It is often easier to recognize the hindrances when they are strong than when they are just arising. The onrushing election is a powerful trigger for strong unwholesome states/hindrances. So this might be a great time to see the hindrances at work.
When you think about the election, a strong desire for one result or the other may arise. Can you sense that desire? Is it comfortable? Probably not.
At the same time, there may be a strong aversion or anger or sense of ill will as you think of the forces opposing what you desire. You may find you feel helpless, furious, vengeful, bewildered, hurt, scared or any other of a list of negative emotions. Ask yourself. Is this a comfortable feeling or uncomfortable? Where and how do you experience it?
You might even notice it first as restlessness or distraction. Maybe even agitation. Maybe remorse that the group you are aligned with was not quicker to understand, or more sympathetic to the suffering of people who look toward the extremes for comfort.
You might notice a sense of apathy or helplessness, a wanting to go to sleep and wake up when it’s over.
Or you may notice doubt in the basic goodness of human beings, our leaders, newscasters, ourselves.
All of the hindrances are leaping around with abandon when we contemplate the approaching decision point or watch the news or talk to our freaked-out friends. As to your meditation practice, are you experiencing more restlessness, mind wandering, inattention? Is calm elusive? That in itself can be a source of doubt.
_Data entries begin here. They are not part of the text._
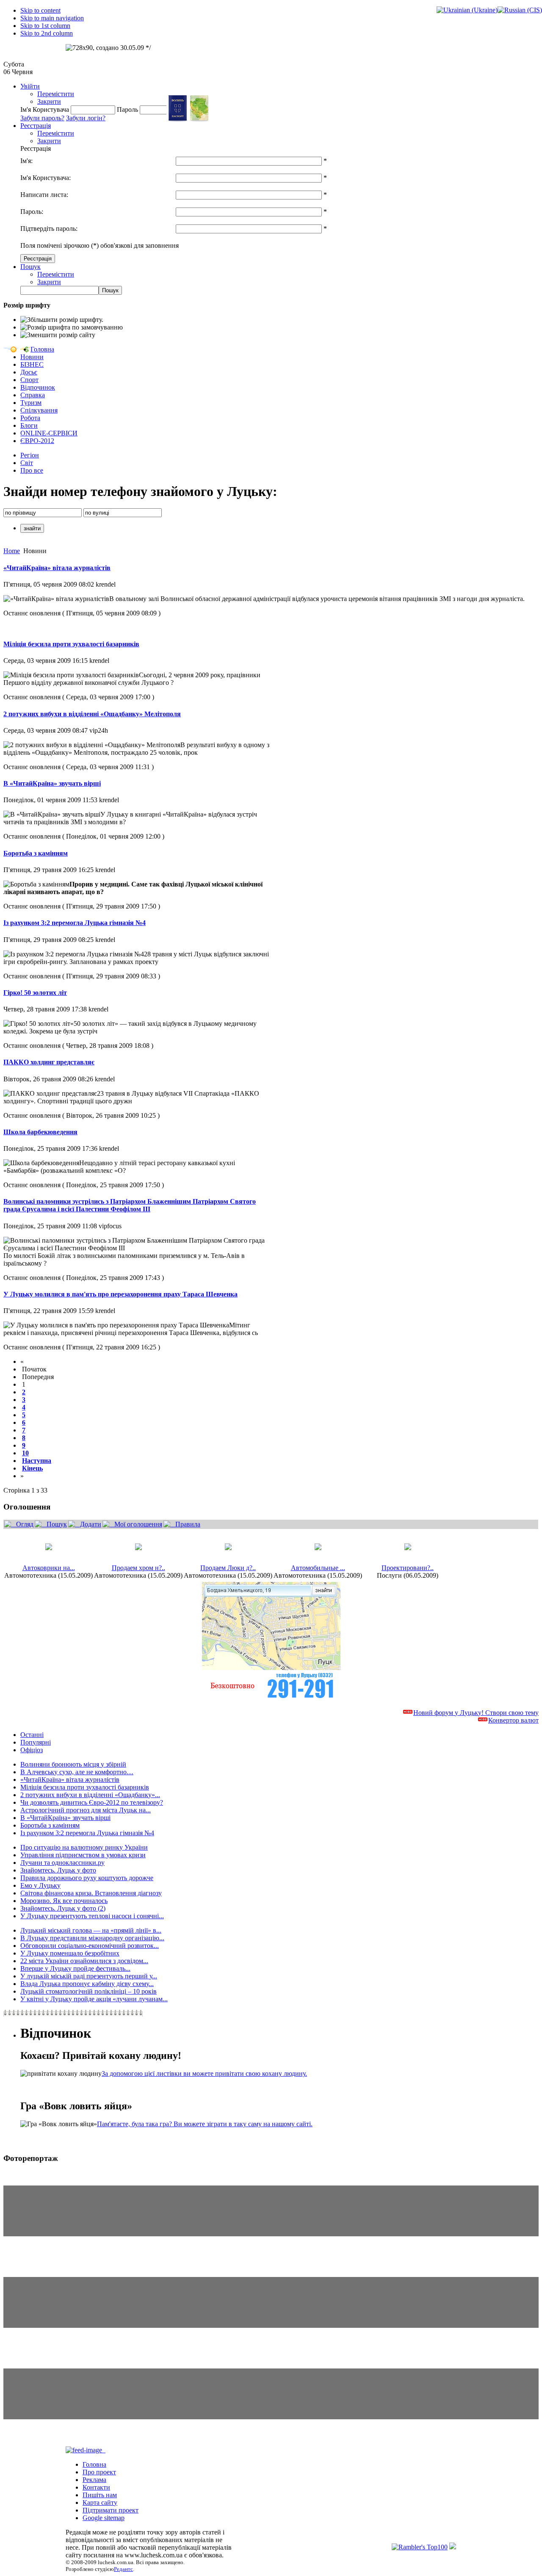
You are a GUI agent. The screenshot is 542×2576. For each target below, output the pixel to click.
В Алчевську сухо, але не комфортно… (76, 1772)
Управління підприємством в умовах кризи (83, 1855)
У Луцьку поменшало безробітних (69, 1953)
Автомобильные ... (318, 1567)
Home (11, 550)
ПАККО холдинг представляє (48, 1062)
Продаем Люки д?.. (228, 1567)
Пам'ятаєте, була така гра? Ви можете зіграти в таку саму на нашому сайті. (204, 2123)
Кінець (32, 1468)
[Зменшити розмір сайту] (57, 335)
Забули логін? (85, 118)
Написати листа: (44, 194)
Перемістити (55, 93)
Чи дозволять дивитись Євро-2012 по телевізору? (91, 1802)
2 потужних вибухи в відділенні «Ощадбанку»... (90, 1794)
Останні (32, 1734)
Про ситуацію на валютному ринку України (84, 1847)
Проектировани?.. (408, 1567)
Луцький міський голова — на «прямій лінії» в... (90, 1930)
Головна (94, 2464)
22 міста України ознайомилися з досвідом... (84, 1960)
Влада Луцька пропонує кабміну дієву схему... (87, 1983)
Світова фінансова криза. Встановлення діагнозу (91, 1893)
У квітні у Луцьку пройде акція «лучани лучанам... (94, 1999)
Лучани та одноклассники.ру (62, 1862)
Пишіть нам (100, 2494)
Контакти (96, 2487)
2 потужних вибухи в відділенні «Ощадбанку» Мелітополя (92, 713)
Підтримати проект (110, 2510)
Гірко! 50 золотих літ (35, 992)
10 (25, 1453)
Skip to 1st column (45, 25)
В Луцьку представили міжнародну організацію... (92, 1938)
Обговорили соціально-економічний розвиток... (89, 1945)
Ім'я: (26, 160)
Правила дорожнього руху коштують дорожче (86, 1877)
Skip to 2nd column (46, 33)
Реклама (94, 2479)
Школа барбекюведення (40, 1132)
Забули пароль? (42, 118)
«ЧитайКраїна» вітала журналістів (57, 567)
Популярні (35, 1742)
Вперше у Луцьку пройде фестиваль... (75, 1968)
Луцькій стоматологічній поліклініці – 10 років (88, 1991)
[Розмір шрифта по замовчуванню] (71, 327)
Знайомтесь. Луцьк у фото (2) (62, 1908)
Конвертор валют (513, 1720)
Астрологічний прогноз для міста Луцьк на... (85, 1810)
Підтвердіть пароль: (48, 228)
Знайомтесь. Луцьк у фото (58, 1870)
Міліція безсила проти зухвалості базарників (71, 644)
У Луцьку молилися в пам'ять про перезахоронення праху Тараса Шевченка (120, 1294)
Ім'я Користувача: (45, 177)
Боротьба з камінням (35, 853)
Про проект (99, 2472)
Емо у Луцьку (40, 1885)
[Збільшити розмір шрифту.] (61, 320)
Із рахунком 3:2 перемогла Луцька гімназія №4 (74, 922)
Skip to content (40, 10)
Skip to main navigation (52, 18)
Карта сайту (100, 2502)
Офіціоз (31, 1749)
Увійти (30, 86)
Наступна (36, 1460)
It’s harder for the mind to settle when it has been feeding on disturbing news, thoughts, conversations, texts, etc. We are surrounded with triggers for unwholesome states.
What are we to do?
The first thing is to recognize that suffering is present. The first noble truth - there is dukkha (big suffering, little suffering, annoyances, irritation, unleashed desire). This is suffering.
Next it is helpful to understand the causes for the suffering - the second noble truth. And the path to the end of suffering - the third noble truth.
One of the Buddha’s instructions is to guard the senses. Be careful how much news you ingest, notice when your heart rate, breathing, anxiety, agitation begins to rise. Some people stop watching the news but often out of aversion. Some can’t stop watching the news fixated like a deer frozen in the headlights. Guarding the senses means not closing yourself off from information but not dwelling overly long on it. It means going out for a walk in nature and enjoying it without getting tangled up - wanting to move to a forest, plant a new garden, own the path you’re walking on. Hearing a pleasant sound without straining for it to repeat - think birds singing. Or hearing an unpleasant sound and getting agitated because it won’t stop (the neighbor’s barking dog, the backup beep of a dump truck).
So guarding the senses asks us to notice what the input is, how it is affecting us, and to make the effort to step back from getting entangled in wanting or not wanting.
Easier said than done. We often find ourselves in a multiple hindrance attack. Wanting the election to be over, the results to be good, not wanting to hear any more negative news, agitated about not being control, and doubting everything about the practice including our ability to do it.
Underlying all of this are some very noble emotions and beliefs - we want equal justice for all people, we want war to stop, we want our environment to be protected and our world to calm down, we want fairness and opportunity for all, we want our voices and the voices of others to be heard, we want ourselves and others to be happy. There is a wonderful kernel of love present here.
This election is not just about the negative. It is also based on our love for ourselves and other humans, those who share our country with us as well as those who share the world with us.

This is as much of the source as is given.